Romana Salat ebenfalls in der Salatschleuder waschen und trocknen. 


Lauchzwiebel zerkleinern.



Petersilie zerkleinern.



3 Tomaten zerkleinern.


Alle Zutaten in eine Salatschüssel geben



Salat mit Salz, Pfeffer, Zucker, Rotweinessig und Pflanzenöl würzen, bzw. marinieren und miteinander vermischen.



Das ist zwar kein dreifacher Rittberger, aber ein leckerer Beilagensalat, der die Lebensgeister weckt. Könnte ich von früh bis spät essen.



Nach 20 Minuten stellt sich bei mir spontan ein Glücksgefühl ein, weil das Blech sehr gelungen aus dem Ofen kommt. 

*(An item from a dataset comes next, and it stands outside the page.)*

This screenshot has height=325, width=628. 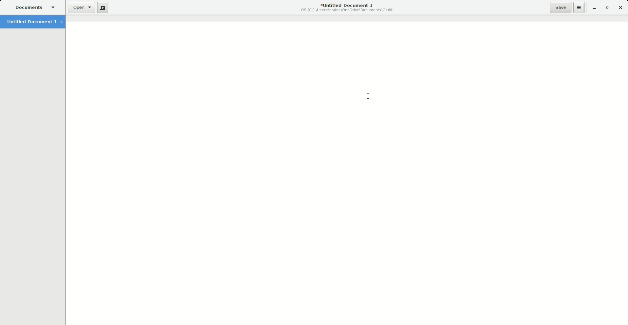 I want to click on Close, so click(x=621, y=7).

Der Mozzarella ist schön geschmolzen, der Spargel ist al dente, der Hefeteig von unten angenehm braun und knusprig, nach oben gut aufgegangen und der Duft der Sauce béarmaise ist wirklich verlockend und die gibt natürlich auch einen richtig guten Geschmack.


Schnell noch auf ein Holzbrett umziehen, damit man am Tisch nach Wunsch die "Kuchenstücke" abschneiden kann. 


Sehr lecker, so ähnlich wie Zwiebelkuchen, aber eben mit grünem Spargel und einer tollen, selbst gemachten Sauce béarnaise.


Das Holzbrett leert sich schnell


Und auch die üblichen nachtaktiven Verdächtigen bedienen sich noch mal am Tisch, während Vatern gerade fotografieren will.


Sehr lecker und deswegen zur Nachahmung empfohlen. Da vermisst niemand ein Stück Fleisch, versprochen!


Ich wünsche viel Spaß beim Nachbacken und einen guten Appetit.